Another licence was apparently awarded to the skipper of one of the fisheries department's patrol boats.

Stevens said both cases will be investigated.

Scoresheets
In previous years, according to Shaheen Moolla, who was a legal adviser to former fisheries minister Valli Moosa, a provisional rights allocation list was put up in all the fishing towns so that feedback on applicants could be given to the department before final decisions were taken.

Moolla said he does not trust Stevens and his processes. "My information is that this last weekend there was contriving and drawing up of scoresheets by the department. At the end of the day, a simple question must be asked: Why were the scoresheets not available immediately when the decision was taken?"

Moolla said Agriculture, Forestry and Fisheries Minister Tina Joemat-Pettersson had appointed Stevens, whom he described as "incompetent".

"Stevens is not qualified for this job. If he, in an open and transparent process, revealed his CV for this job, he wouldn't even make the initial cut-off. He doesn't even have the minimum criteria for the job, which are an honours degree or a postgraduate qualification in law, experience of at least 10 years in domestic fisheries, and extensive knowledge of international fisheries management. His only qualification is that he is a member of the Umkhonto weSizwe Military Veterans' Association."

Stevens is the treasurer general of the association and hotly dismissed the accusations.

Leadership experience
"I might not have a masters or anything, but I have 25 years of experience of being a commander of Umkhonto weSizwe," he said, visibly riled. "I joined MK in 1987 when I was 19 years old. So someone who I fought for to have these opportunities, and who joined the department at 27, now speaks about me like this."

Asked whether any of the licences had been given to his comrades, Stevens laughed out loud and said: "No, no! If I say now [that] I want to put my friend in there, the system will lock it and it will record those changes made.

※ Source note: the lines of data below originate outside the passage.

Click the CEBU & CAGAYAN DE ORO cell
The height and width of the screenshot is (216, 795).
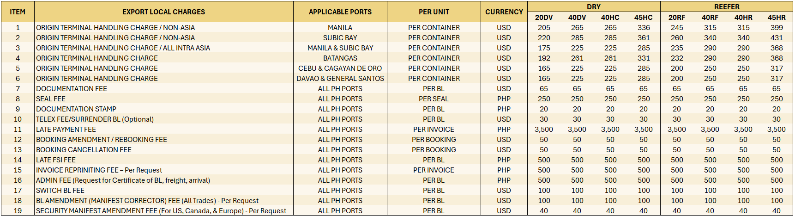340,68
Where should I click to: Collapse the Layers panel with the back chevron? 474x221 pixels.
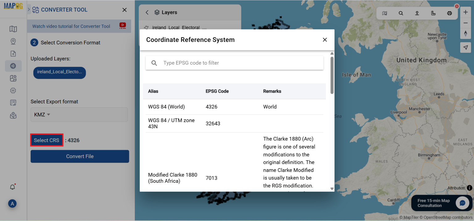pos(147,12)
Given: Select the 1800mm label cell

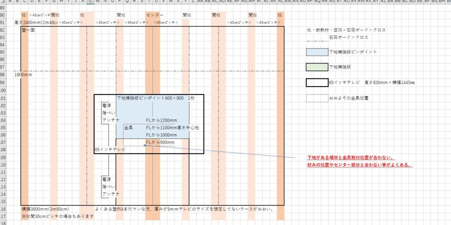Looking at the screenshot, I should 23,75.
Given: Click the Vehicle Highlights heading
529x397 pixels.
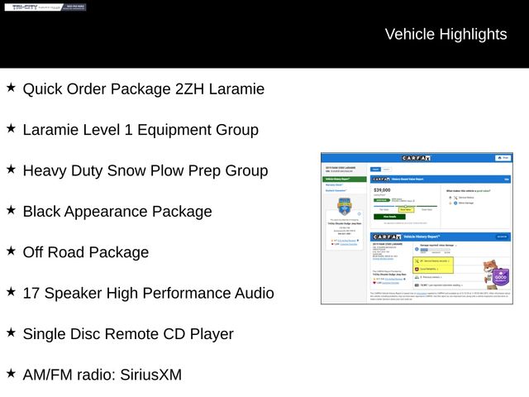Looking at the screenshot, I should [446, 34].
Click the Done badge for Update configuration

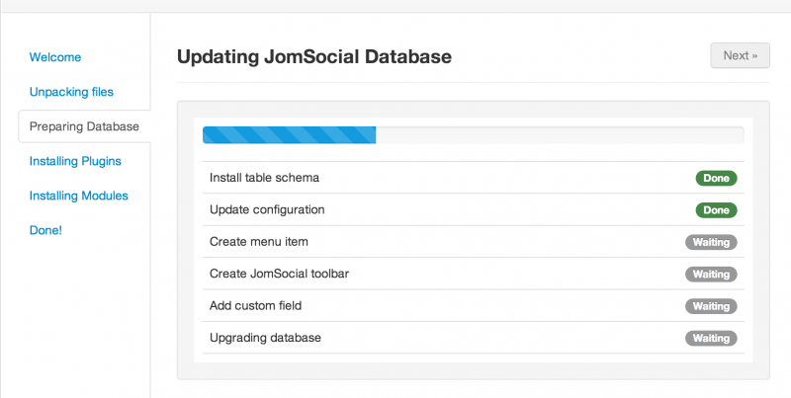[716, 210]
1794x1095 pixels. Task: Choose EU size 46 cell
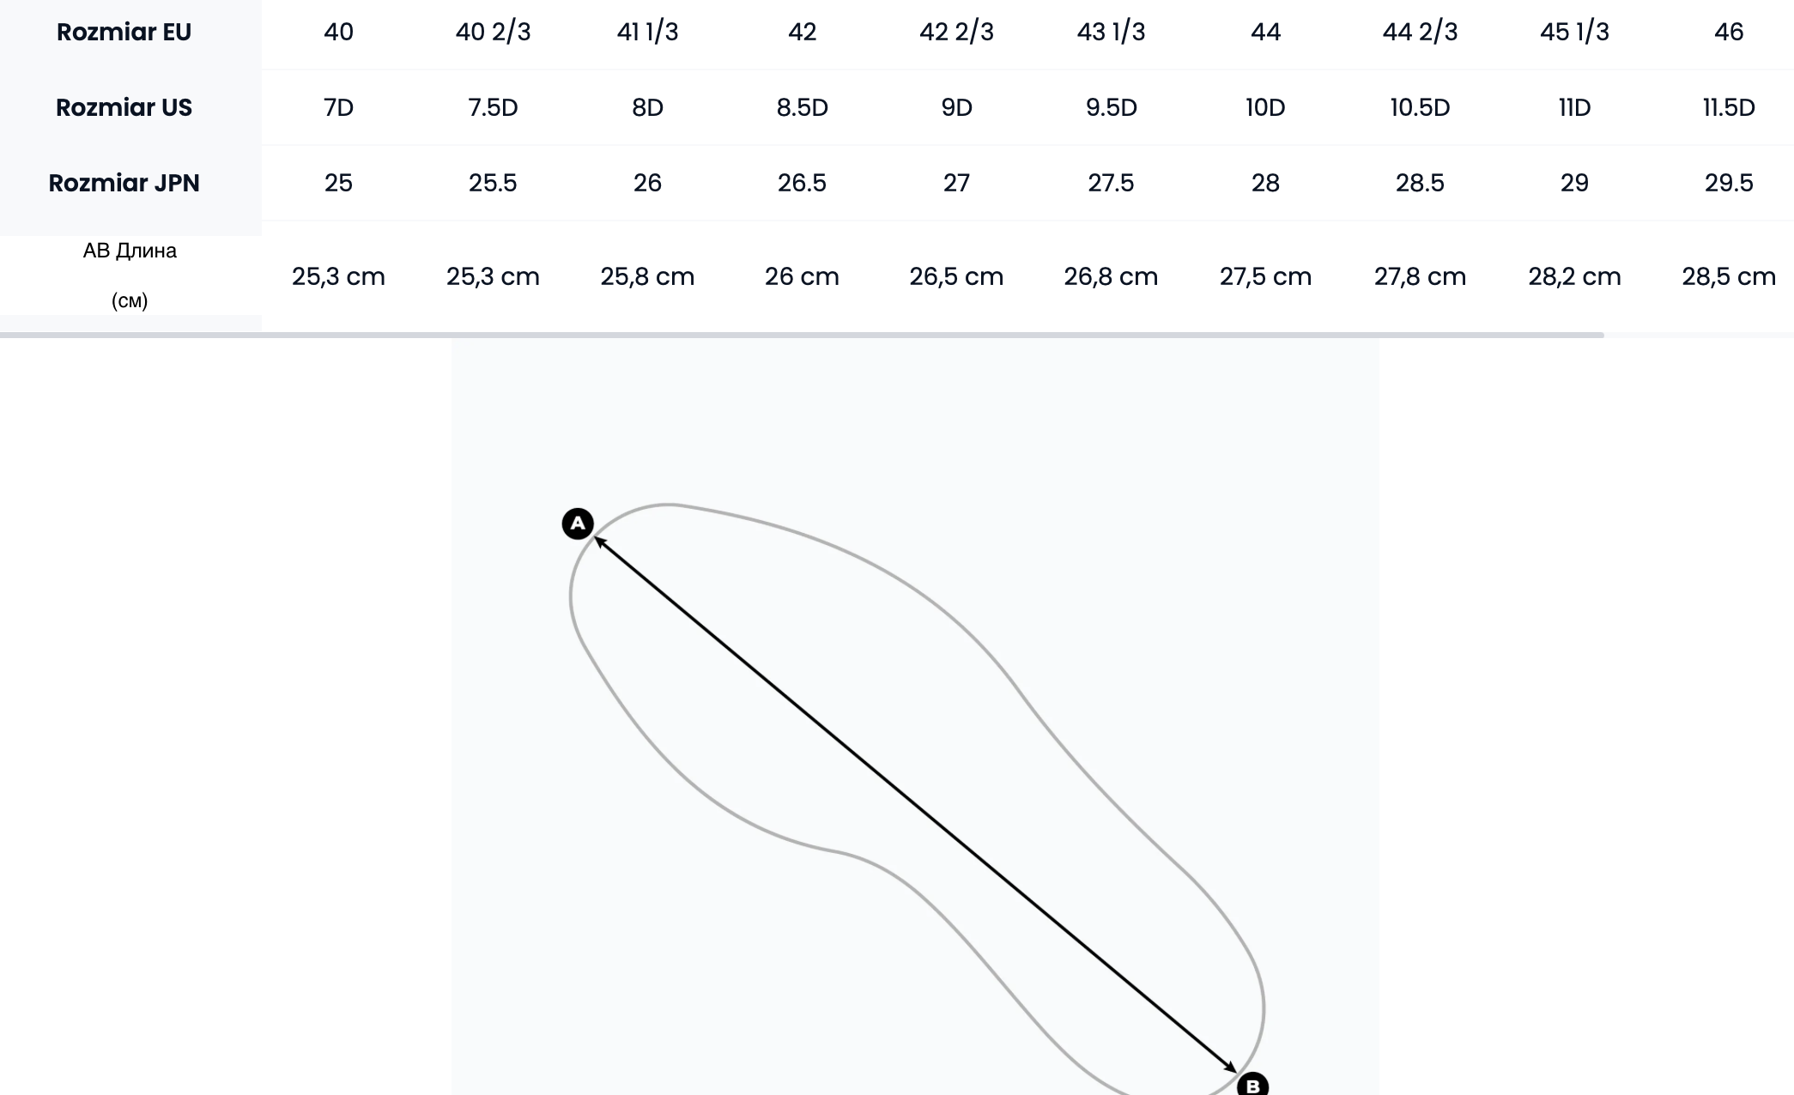pyautogui.click(x=1728, y=33)
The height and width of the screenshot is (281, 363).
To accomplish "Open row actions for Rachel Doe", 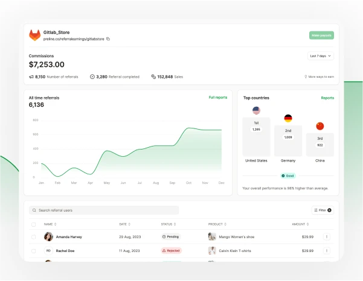I will (327, 250).
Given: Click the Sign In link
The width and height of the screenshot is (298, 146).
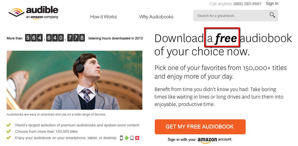Looking at the screenshot, I should (x=272, y=3).
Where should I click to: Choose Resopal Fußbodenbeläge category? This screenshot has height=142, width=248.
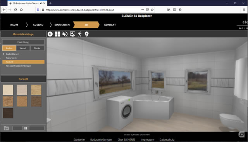coord(18,66)
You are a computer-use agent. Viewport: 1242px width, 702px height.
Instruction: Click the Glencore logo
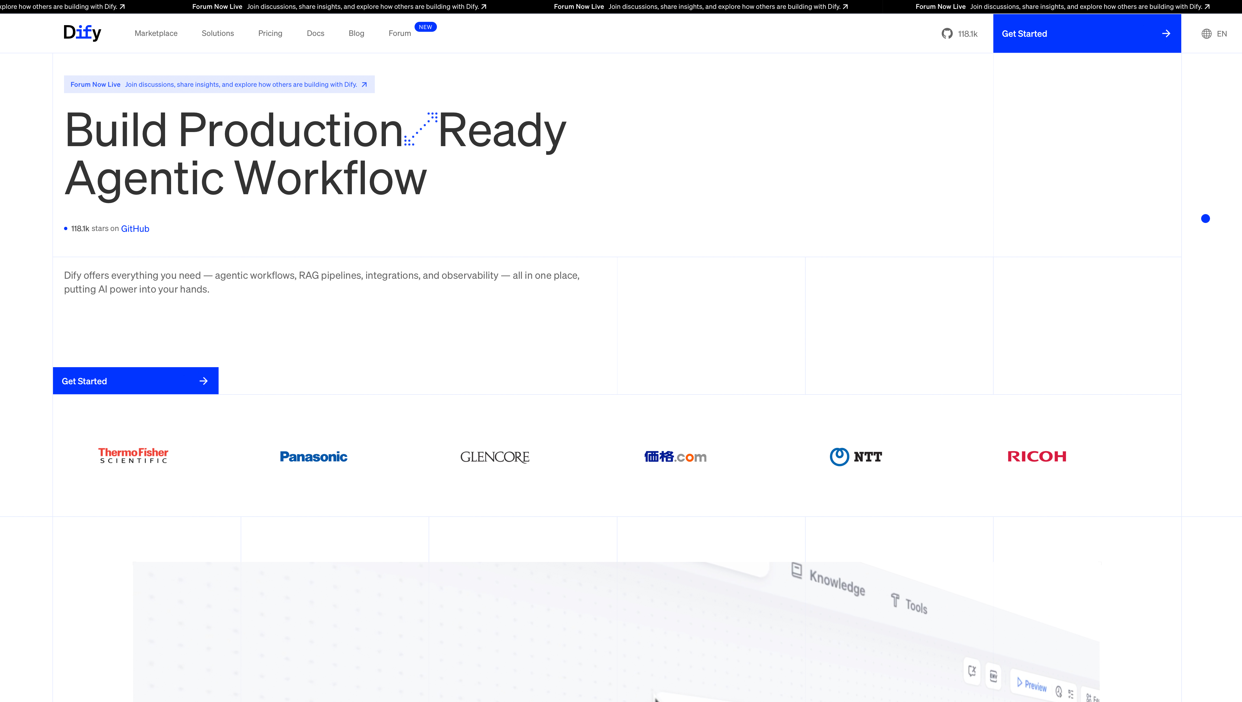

Of course, I know people are looking for the bribes they think I got. But I am so confident about this system."

Stevens said he was advised by the same law experts who allocated the line-fishing licences in 2005, and the entire process had been independently managed by auditors.

"The misconception around the whole process is that it is not understood we have the same quota as allocated in the 2005 process. Every year this effort is determined by research, and for the 2014-2015 season there is again availability for 455 vessels and 455 licence holders. The difference between 2005 and 2014 is that we have a new small-scale fishing policy. A portion of these 455 licences is kept in abeyance, a 50% portion, which will be kept for small-scale fishermen."

But Stevens said Joemat-Petter­sson could still decide to give this allocation to the commercial line fishermen.


What it means to one man

Roland Wichman of the impoverished Hangberg community in Hout Bay is devastated by the news that he has not been awarded a line-fishing licence.

"I am the fourth generation in my family to go fishing," the rugged fisherman said as he sat with others similarly affected at the Oceana Power Boat Club in Granger Bay on Tuesday.

"We have been fishing snoek, yellowtail and hottentot for generations. Now I won't be able to pay my children's school fees."

He will apply for a temporary licence so he can go out to sea until his appeal has been heard. But he is still waiting for his scoresheet to arrive in the post to explain why he was denied a licence.